Pembrolizumab, approved by the FDA for treating metastatic melanoma a year ago, is a PD-1 inhibitor, a class of drug which stimulates the immune system to attack tumors. Preclinical mouse studies have shown that in cases of metastatic melanoma, certain immune cells called CD8+ T cells have high levels of a protein called PD-1, which inhibits or prevents the CD8+ T cells from attacking the cancer. Pembrolizumab in effect, takes the brake off, helping reinvigorate the CD8+ T cells.
However, only about 40 percent of patients respond to anti-PD1 therapy, and there is currently no way to determine who will benefit from the immunotherapy. Therefore a biomarker to predict efficacy of anti-PD1 therapy is needed for early escalation of therapy in non-responders and minimizing toxicity for those who do respond, since many take the drug in combination with other therapies, like radiation and checkpoint inhibitors.
“Anti-PD-1 therapies have changed the melanoma treatment landscape, and shown impressive responses in groups of patients; however, there is still more information about its effects on the human immune system that need to be uncovered,” said the study’s lead author, Alexander Huang, MD, a clinical fellow in the division of Hematology/Oncology at Penn’s Perelman School of Medicine and Abramson Cancer Center “As a result of our study, we are encouraged to see changes suggesting reinvigoration in CD8+ T cells following treatment with pembrolizumab.”
“We are able to track clear immune changes in the blood, which means that finding a noninvasive biomarker to predict who might respond to the immunotherapy is potentially in reach,” he added.
In a phase I clinical trial, Huang and colleagues analyzed blood samples from 39 patients with metastatic melanoma over 12 weeks. For each patient, blood samples were obtained immediately before the every-three-week pembrolizumab treatment began. What’s surprising is that the majority of patients treated by anti-PD-1 therapy had a significant immune response.
The researchers focused on changes in levels of proteins characteristic of reinvigoration in CD8+ T cells positive for PD-1 (CD8+PD-1+ T cells). They found increased levels of the protein granzyme B, which is a marker of the killing capacity of a CD8+ T cell, and the protein Ki67, which is a marker of cell proliferation, in blood samples obtained after pembrolizumab treatment had started.
In addition, the frequency of CD8+ T cells positive for granzyme B was greater in blood samples obtained after pembrolizumab treatment had started compared with blood samples obtained before pembrolizumab treatment started.

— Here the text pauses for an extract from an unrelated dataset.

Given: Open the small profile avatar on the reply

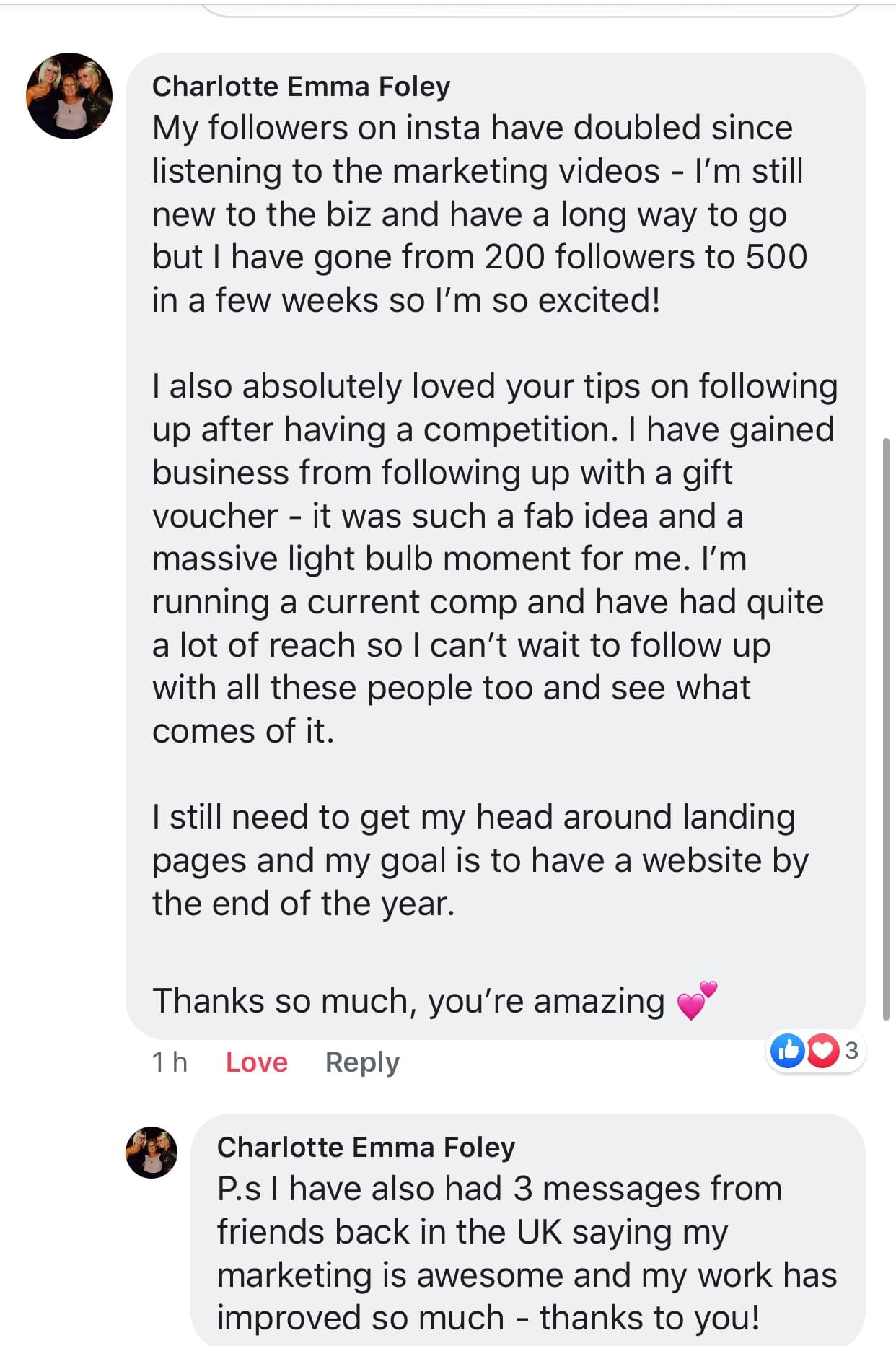Looking at the screenshot, I should [151, 1153].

“Our next step is to examine the blood-based data for each patient in context with their clinical profiles. We want to see if the magnitude of changes we found is linked to clinical response, in particular, objective measures such as tumor burden, progression-free survival and tumor shrinkage,” Huang said. “This will be crucial for determining if our data could serve as the basis of a noninvasive biomarker test for predicting which patients could be helped by pembrolizumab.”
In previous trials, pembrolizumab was shown to be twice as effective as chemotherapy, halting and occasionally shrinking tumor growth in 34 percent of patients with advanced malignant melanomas, compared to only 16 percent of patients receiving chemotherapy alone. Until recently, patients with advanced melanomas were typically told they should not expect to live for more than six to nine months. But in one trial, 60 percent of patients who received pembrolizumab survived for at least 12 months. The drug is so new that longer-term survival data do not yet exist.